<バイデン民主党政権へ>中国は基本的に歓迎、「協調」進展に期待―「同盟」重視リスクも

<バイデン民主党政権へ>中国は基本的に歓迎、「協調」進展に期待―「同盟」重視リスクも
米大統領選で民主党のバイデン前副大統領の当選が確実となった。米大統領の交代は、今後の世界や東アジア情勢に、大きな影響を与えよう。中国はバイデン政権への交代を基本的に歓迎している。写真はトランプ氏。(Record China)
       
米大統領選で民主党のバイデン前副大統領の当選が確実となった。アメリカ大統領の交代は、今後の世界や東アジア情勢に、大きな影響を与えよう。

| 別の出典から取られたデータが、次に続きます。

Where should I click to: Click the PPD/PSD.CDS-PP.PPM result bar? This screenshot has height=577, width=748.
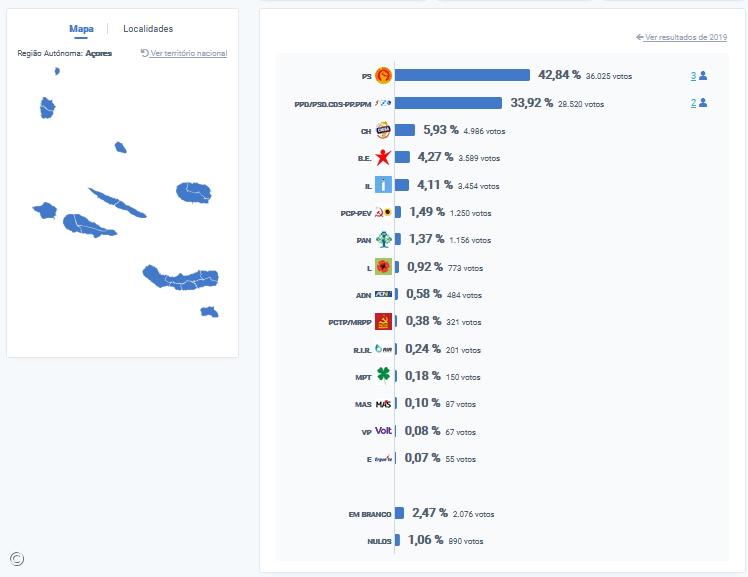click(448, 103)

中国はバイデン民主党政権への交代を基本的に歓迎している。トランプ政権の後半、対中強硬路線が強まり、米中の対立が激化していただけに、局面打開につながると期待している。バイデン民主党政権が実現すれば、地球温暖化問題や、イラン核合意などで協調することが可能となることも好材料と見ている。

トランプ氏は貿易交渉の取引を重視し、中国にとって対応しやすい面もあったが、気まぐれなため交渉合意をひっくり返されることも再三だった。第2ラウンドの米中貿易交渉で、中国の国有企業改革を迫ることも懸念要素だった。対中強硬派のペンス副大統領やポンペオ国務長官は共産党を敵視し、中国政権として相容れない発言を繰り返していた。これらのリスクが軽減されることも歓迎の背景となっている。

さらに、トランプ政権が閣僚の台湾訪問や武器売却などで台湾支援を強めていたことに、中国政権は神経を尖らせていた。香港問題でも、反中デモでは星条旗を掲げ、トランプ氏の支援を求めるグループもいた。中国に批判的な論調の香港の蘋果(りんご)日報の創業者、黎智英氏は「アジアで一番のトランプファン」と公言。黎氏は米共和党右派の対中強硬派とのパイプも太く、米国からの資金援助も取り沙汰されていた。

世界で嫌中派にトランプ支持派が多い傾向があり、日本でも例外ではない。欧州ではトランプ氏の人気は低いが、「自国第一主義」への共感からか権威主義的政権が台頭する東欧や移民排斥などを主張する右派政党の支持者はトランプ氏への信頼度が高い。